The Opposite of Custom. Fashion, Sumptuary Law, and Consuetudo in Fifteenth-Century Northern Italy (M. Christina Bruno)
Fifteenth-century Italian urban and ecclesiastical authorities sought to regulate the laity’s conspicuous consumption of dress, sometimes resulting in canon law petitions for exemption on the grounds of custom. By exploiting an ambivalent definition of custom according to status, wealthy men and especially women successfully sidestepped regulation. Critics of luxury such as the Franciscan Observants, who encountered similar arguments in confession, countered this permissive understanding of custom with alternate criteria for determining proper dress tied to the morality of the economic behavior that made luxurious dress possible. Overlapping definitions of custom drawn from canon law and moral theology thus provided both fashionable people and their confessors a way to negotiate and contest their status.
Competing Selves in Madame de Lafayette’s La Princesse de Montpensier and the Nouvelle Historique (Nupur Patel)
This article analyzes the different selves operating in Madame de Lafayette’s La Princesse de Montpensier. Contrary to scholarship, which tends to position the text as a mere precursor of La Princesse de Clèves, it is in La Princesse de Montpensier where one first locates the interior.
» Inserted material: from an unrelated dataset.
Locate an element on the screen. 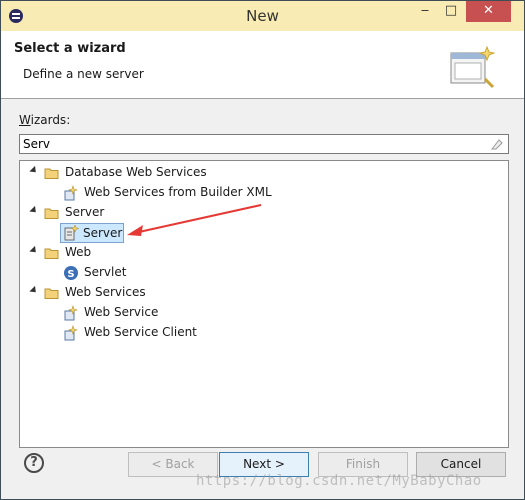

Lafayette presented a princess coming to terms with her identity, debating with different selves against a backdrop of social, historical, and political ideals. The nouvelle historique was central to the development of selves; it was an important medium through which Lafayette could perceive, explore, and contest a woman’s identity in relation to society. The genre also enabled writers to examine themselves. Lafayette used it to test out her own authorial self and locate her place in the literary sphere.
Apprenticeship and Learning by Doing The Role of Privileged Enclaves in Early Modern French Cities (Jeff Horn)
In France, formal guild training was not as ubiquitous a means of socializing young people into a trade as it has been portrayed by scholars. Guilds were limited geographically, and in many French cities privileged enclaves controlled by clerical or noble seigneurs curbed the sway of corporate structures, or even created their own. Eighteenth-century Bordeaux provides an extreme example of how limited guild training was in France’s fastest-growing city. The clerical reserves of Saint-Seurin and Saint-André that housed much of the region’s industrial production had quasi-corporate structures with far more open access and fewer training requirements. In Bordeaux, journeymen contested masters’ control over labor and masters trained almost no apprentices themselves. Formal apprenticeship mattered exceptionally little when it came to training people to perform a trade in Bordeaux.